__Work task__. If an entry holds a picture, drop the picture but restate the entry word for word.
=======
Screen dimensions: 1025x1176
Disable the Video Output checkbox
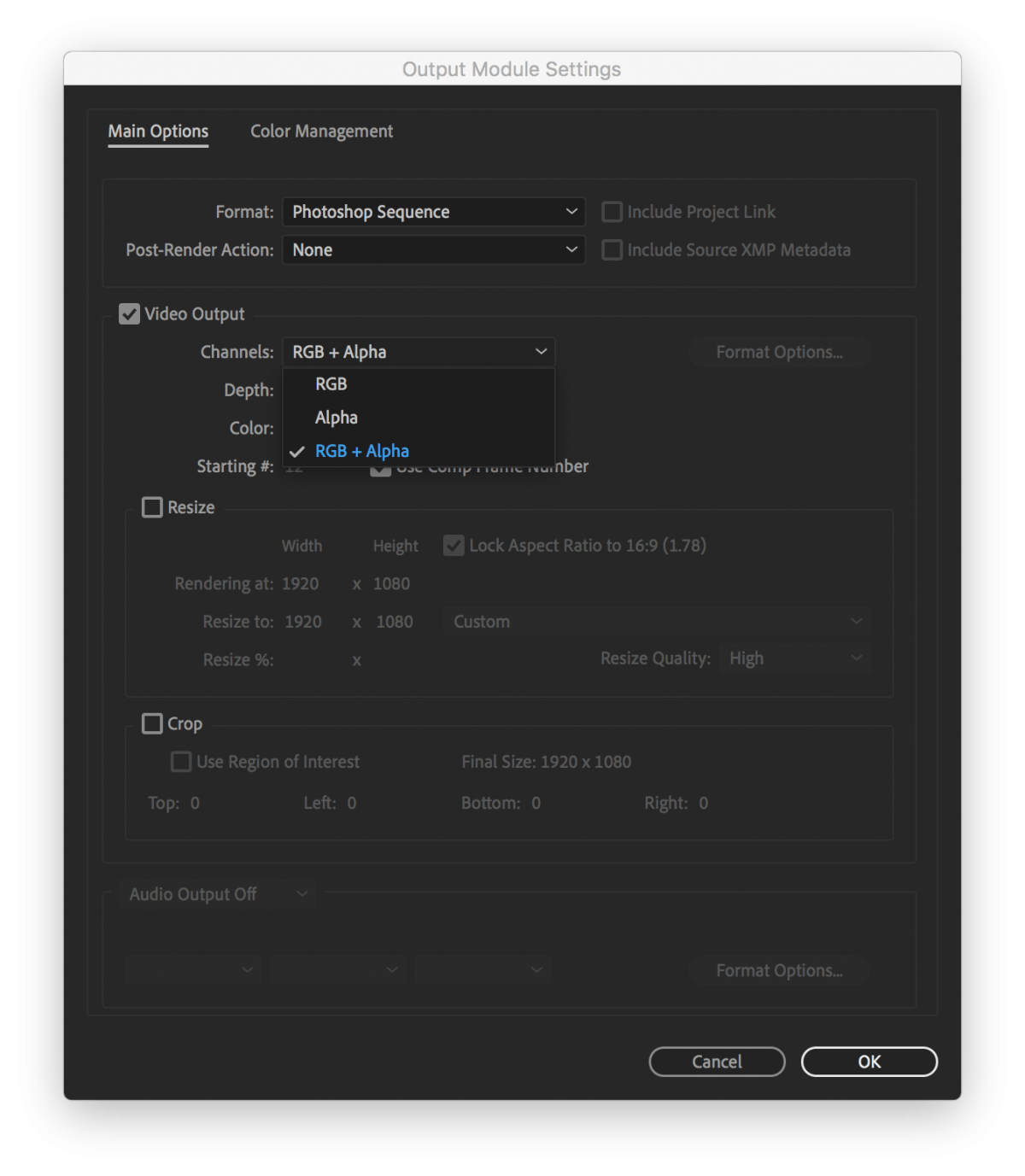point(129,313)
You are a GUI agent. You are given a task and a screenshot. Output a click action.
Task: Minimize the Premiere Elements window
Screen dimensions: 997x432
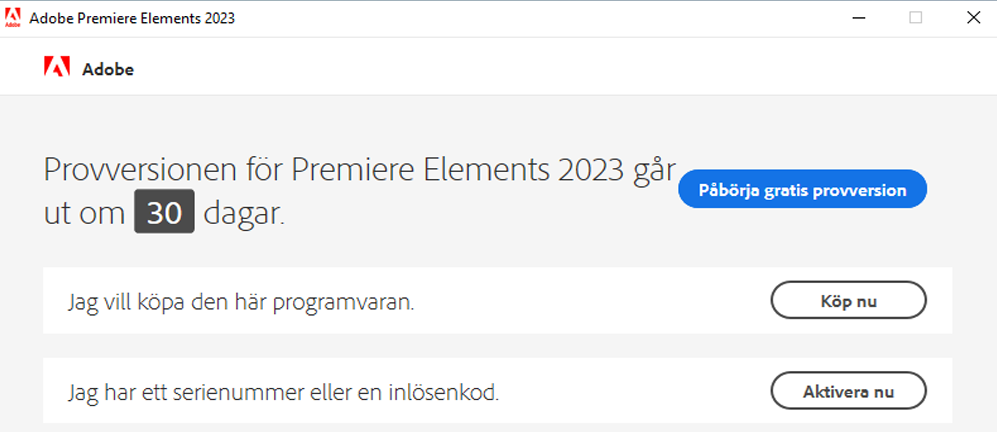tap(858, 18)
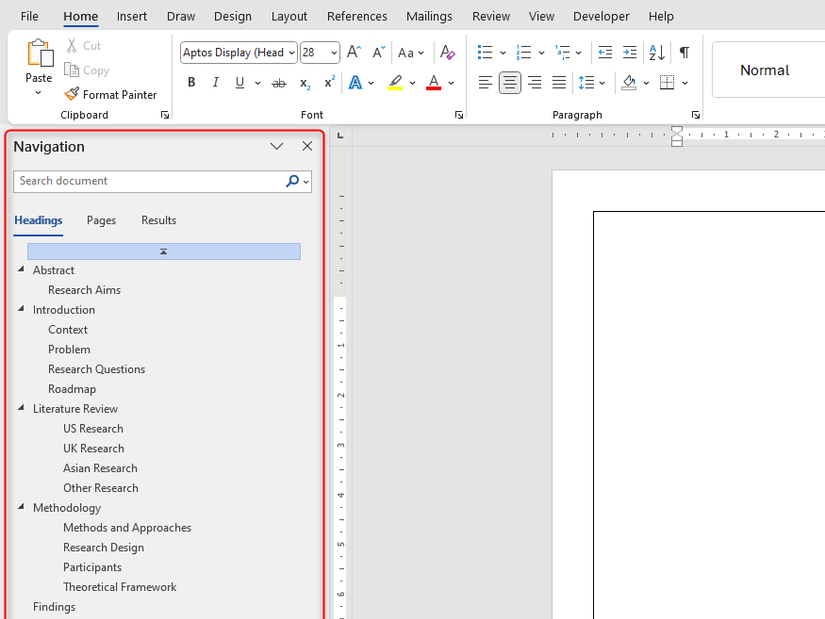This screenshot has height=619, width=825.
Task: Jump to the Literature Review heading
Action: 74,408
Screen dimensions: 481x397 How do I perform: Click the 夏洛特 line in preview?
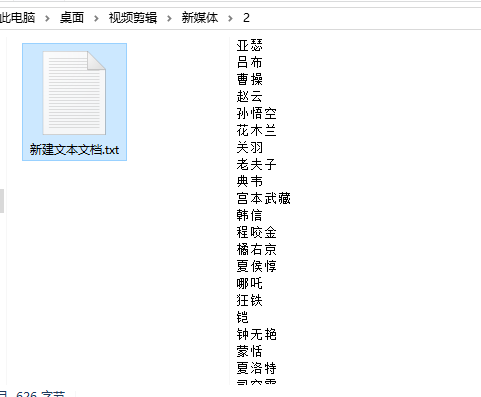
=======
__Completed task__.
Screen dimensions: 1025x1176
Disable the Video Output checkbox
point(129,313)
You are a GUI agent. You are given a task and a screenshot. Output a click action.
Task: Minimize the Premiere Elements window
Screen dimensions: 997x432
tap(858, 18)
This screenshot has height=619, width=825.
Task: Jump to the Literature Review heading
Action: 74,408
Screen dimensions: 481x397 How do I perform: Click the 夏洛特 line in preview?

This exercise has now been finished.